Environmental health perspectives2025-03-28PubMed
Total: 78.5Innovation: 7Impact: 8Rigor: 8Citation: 9

Summary

Using systematic evidence mapping across four databases, the authors cataloged 206 chemicals of concern in children’s products, yielding 1,528 product-chemical combinations. Endocrine-disrupting chemicals were frequently reported, notably phthalates in plastic toys, parabens in creams/lotions, and bisphenols in baby bottles and teethers.

Key Findings

  • Identified 206 chemicals of potential concern in children’s products, with 1,528 distinct product-chemical combinations.
  • Phthalates (plastic toys), parabens (children’s creams/lotions), and bisphenols (baby bottles/teethers) were the most frequent combinations of concern.
  • Evidence points to widespread endocrine-disruptor presence across multiple product categories, highlighting regulatory gaps.

Clinical Implications

Pediatric clinicians and dermatologists can counsel families about cumulative exposures from toys and topical products, prompting preference for formulations free of phthalates, parabens, and bisphenols. Policymakers can prioritize surveillance and restriction of these classes in child-facing cosmetics and devices.

Why It Matters

This resource-rich map fills regulatory data gaps for children’s products and prioritizes chemical classes directly relevant to cosmetics used on children’s skin.

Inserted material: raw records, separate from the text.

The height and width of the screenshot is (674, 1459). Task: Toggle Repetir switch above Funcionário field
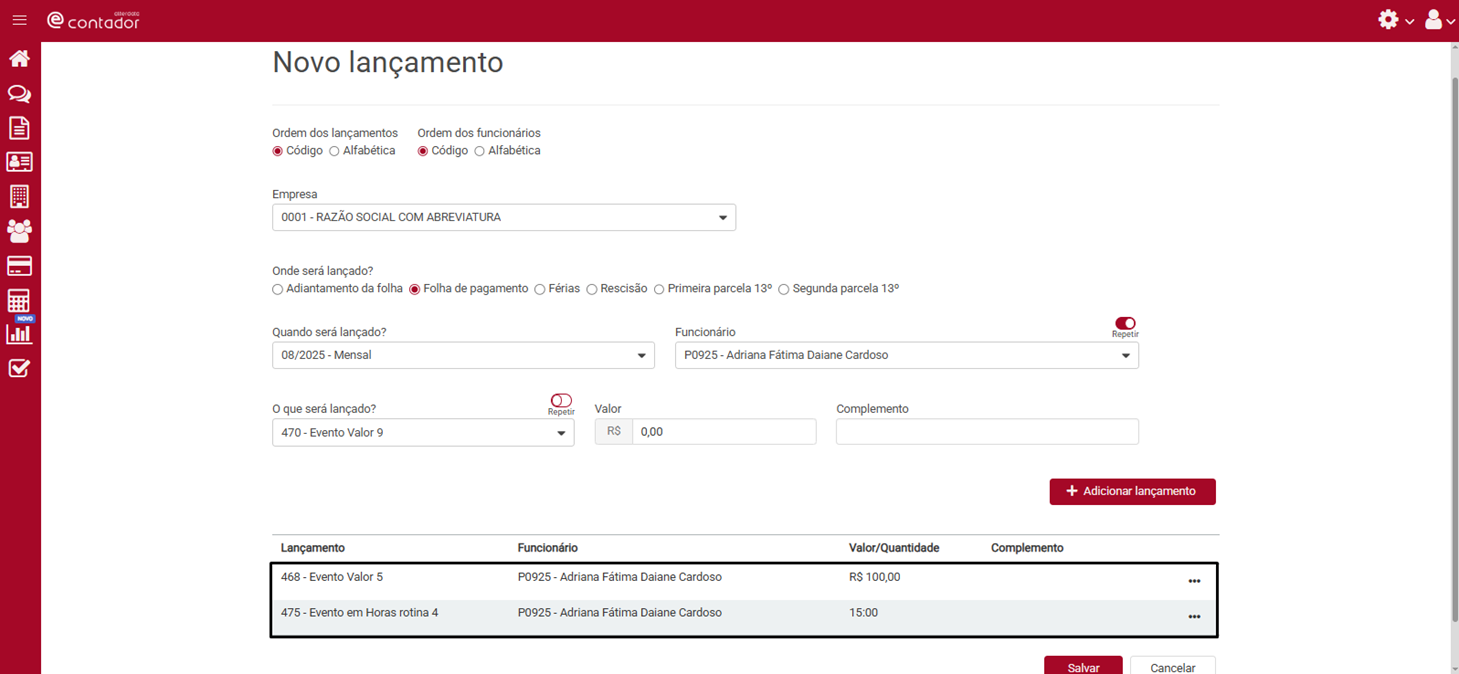(1125, 323)
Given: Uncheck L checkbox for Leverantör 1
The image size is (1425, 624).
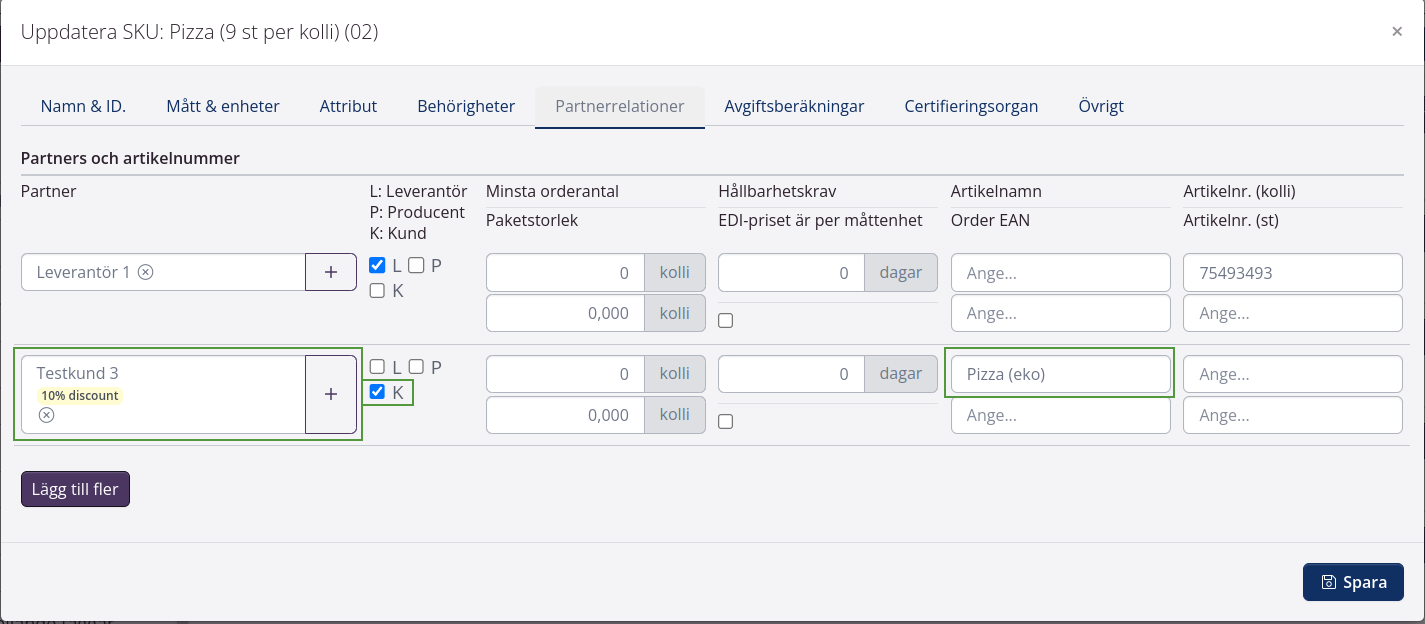Looking at the screenshot, I should (x=377, y=265).
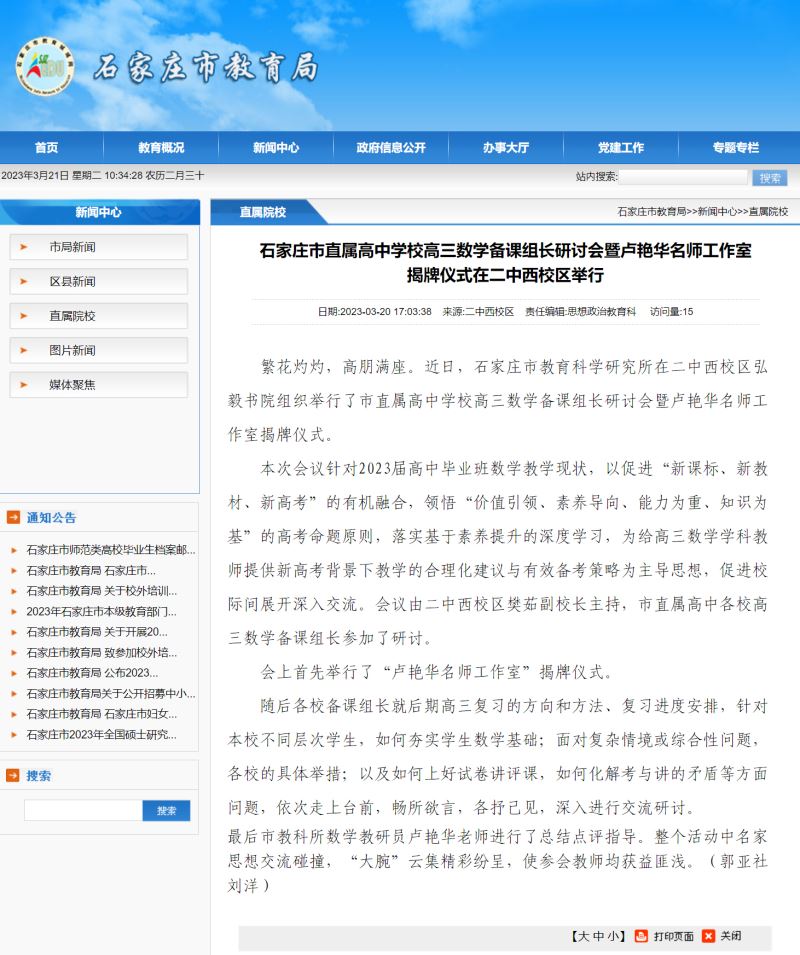
Task: Click the 搜索 section arrow icon in sidebar
Action: [x=13, y=775]
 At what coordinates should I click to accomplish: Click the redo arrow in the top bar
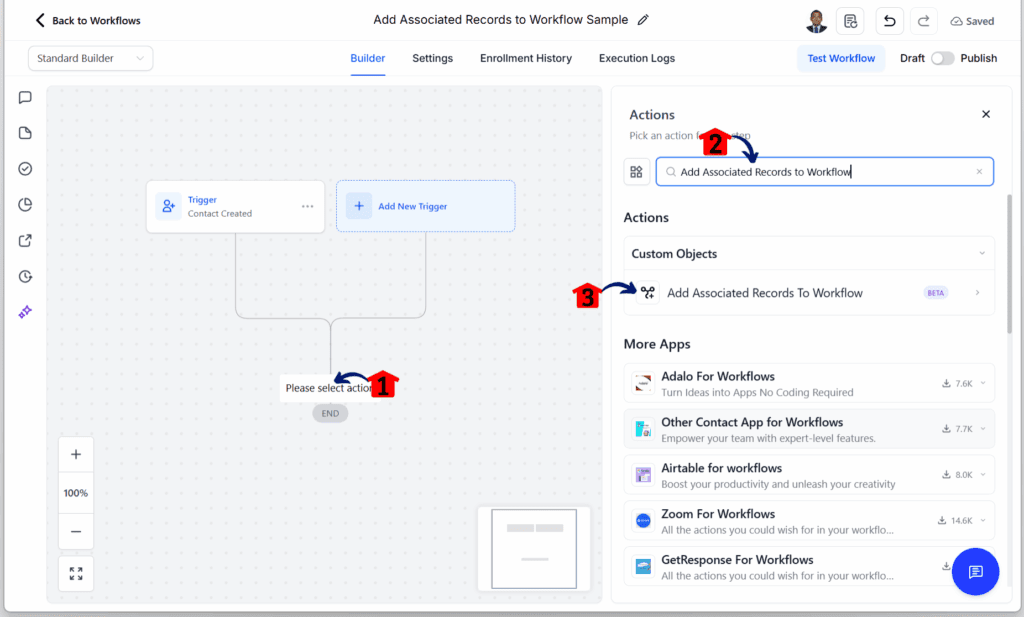coord(923,20)
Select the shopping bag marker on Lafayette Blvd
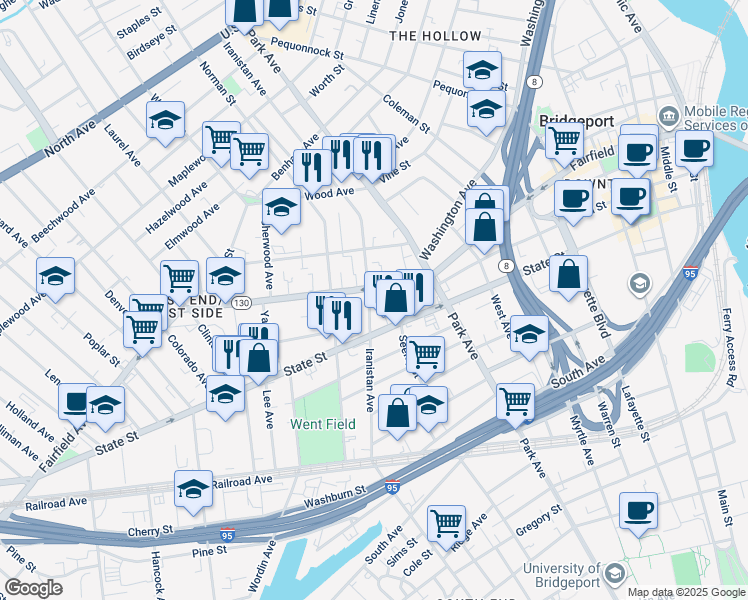Viewport: 748px width, 600px height. (569, 278)
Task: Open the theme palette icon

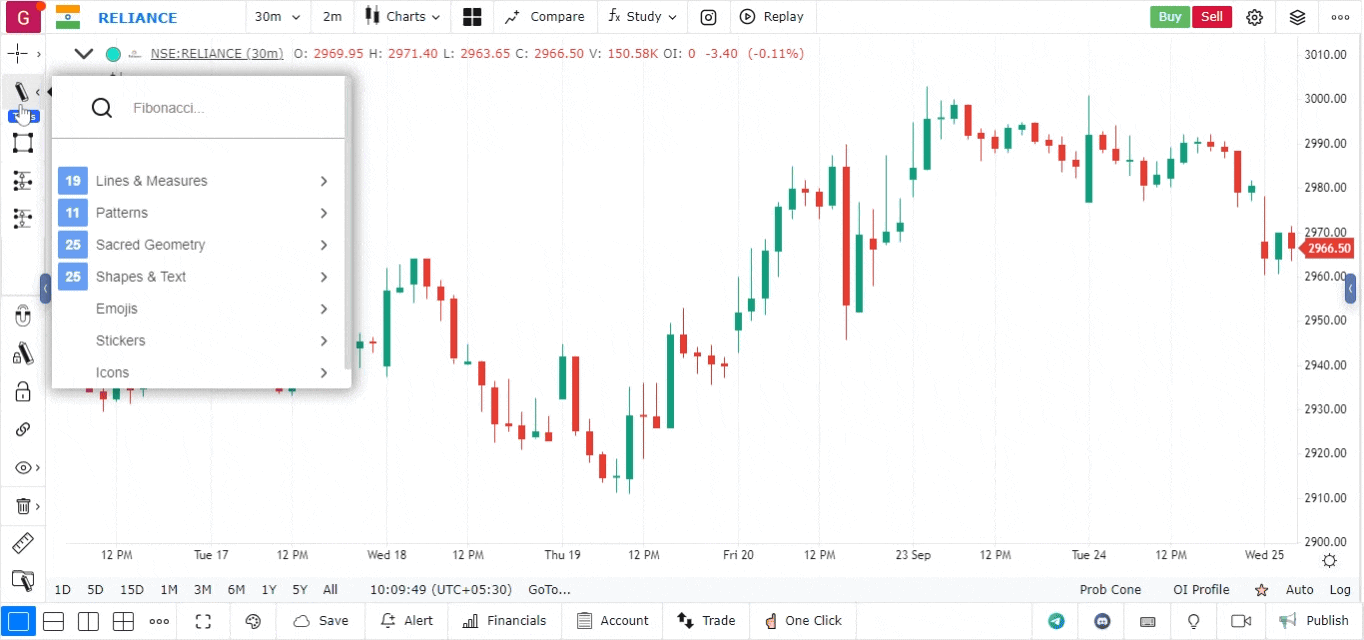Action: [253, 621]
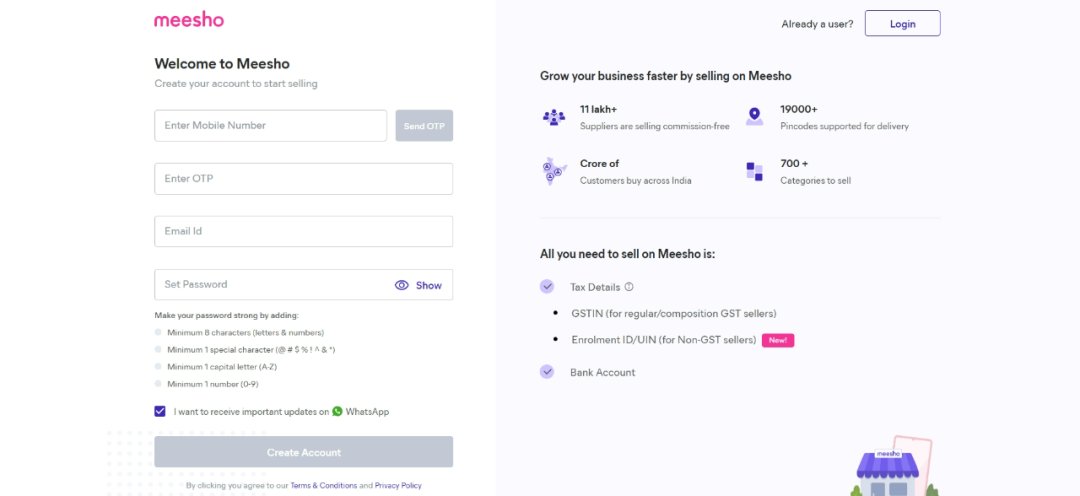This screenshot has width=1080, height=496.
Task: Click the Meesho logo
Action: tap(189, 20)
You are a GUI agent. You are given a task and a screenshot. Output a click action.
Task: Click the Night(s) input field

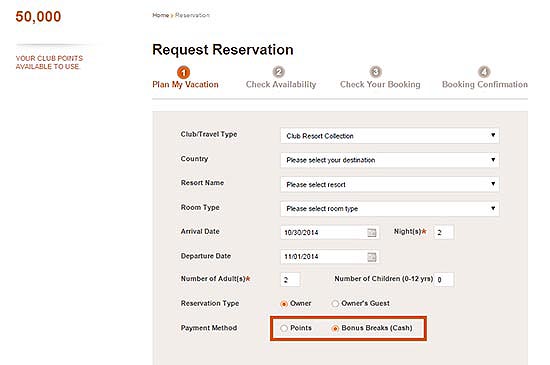tap(444, 232)
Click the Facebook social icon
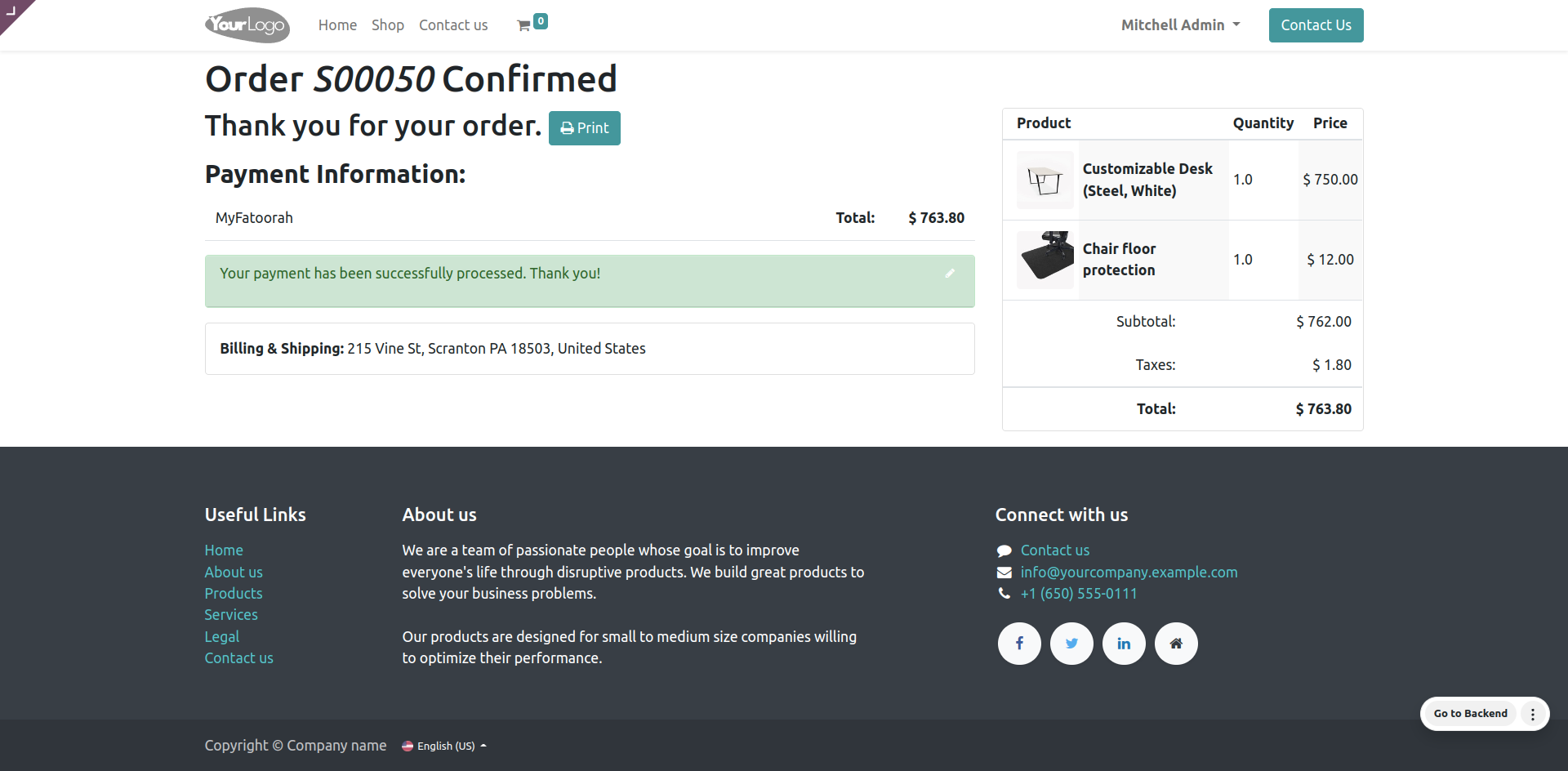 coord(1019,644)
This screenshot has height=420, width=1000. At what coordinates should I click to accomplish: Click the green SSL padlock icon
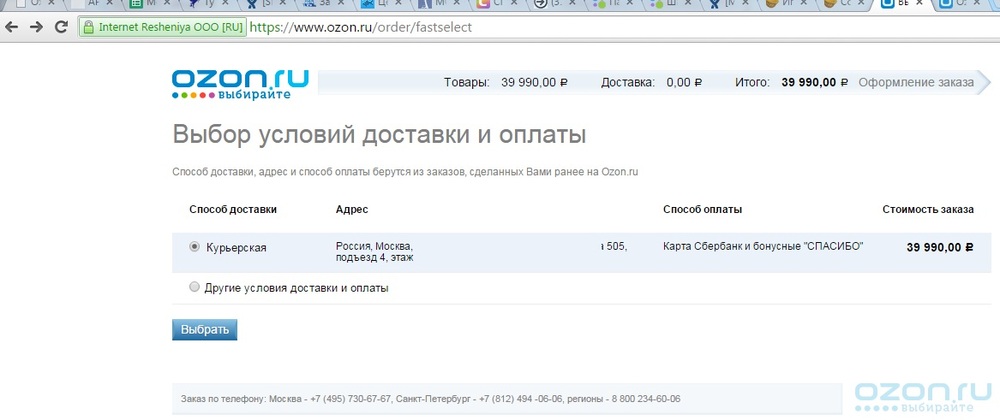point(87,27)
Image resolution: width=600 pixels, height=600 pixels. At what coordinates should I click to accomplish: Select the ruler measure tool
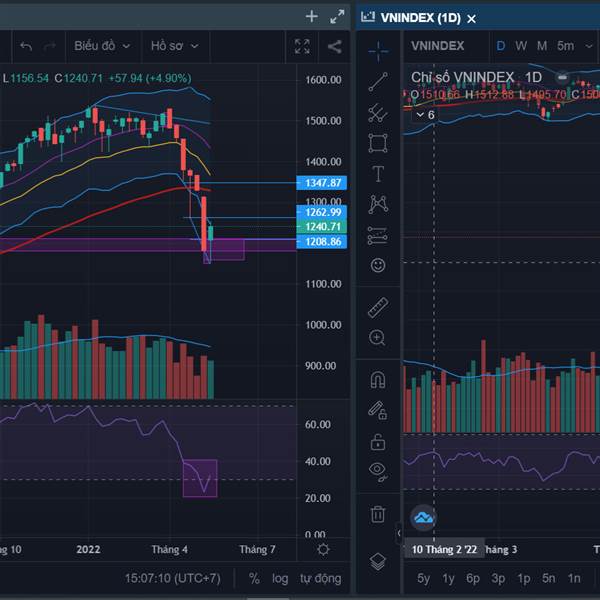click(x=378, y=307)
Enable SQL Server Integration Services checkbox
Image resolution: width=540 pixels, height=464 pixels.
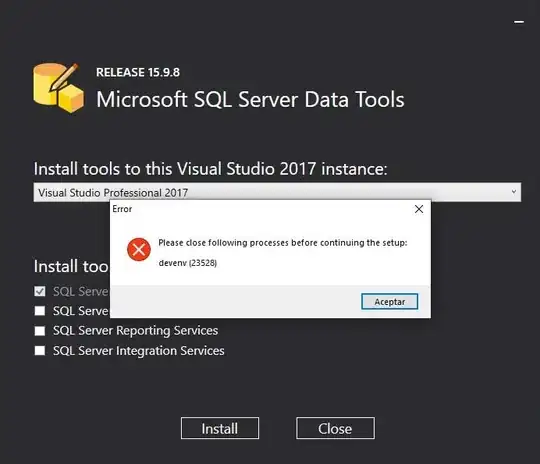(40, 351)
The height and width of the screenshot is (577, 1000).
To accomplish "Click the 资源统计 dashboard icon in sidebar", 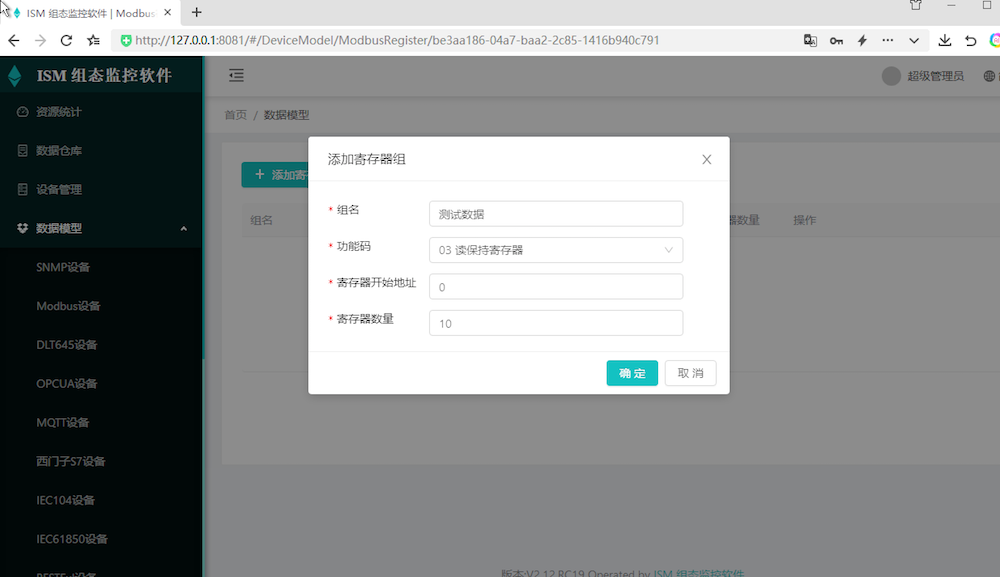I will click(x=22, y=112).
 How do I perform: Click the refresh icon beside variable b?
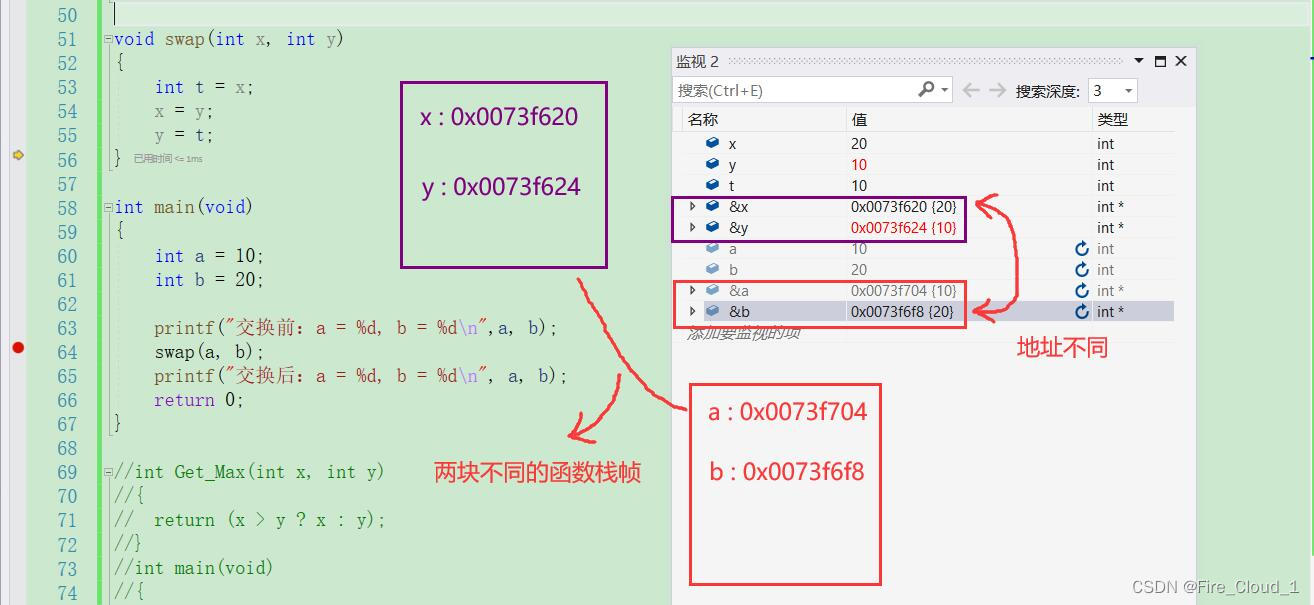click(x=1081, y=268)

It provides an actionable evidence base for transparent regulatory decisions and safer formulation.

Limitations

  • Evidence mapping does not quantify exposure levels or risk; no meta-analysis was performed
  • Publication bias and non-uniform ingredient disclosure may skew the product-chemical landscape

Future Directions

Link mapped chemicals to exposure biomarkers and health outcomes in longitudinal cohorts; validate ingredient disclosure with analytical testing; develop prioritized regulatory action lists for child-facing cosmetics.

Study Information

Study Type
Systematic Review
Research Domain
Prevention
Evidence Level
III - Systematic evidence map of observational literature without quantitative meta-analysis.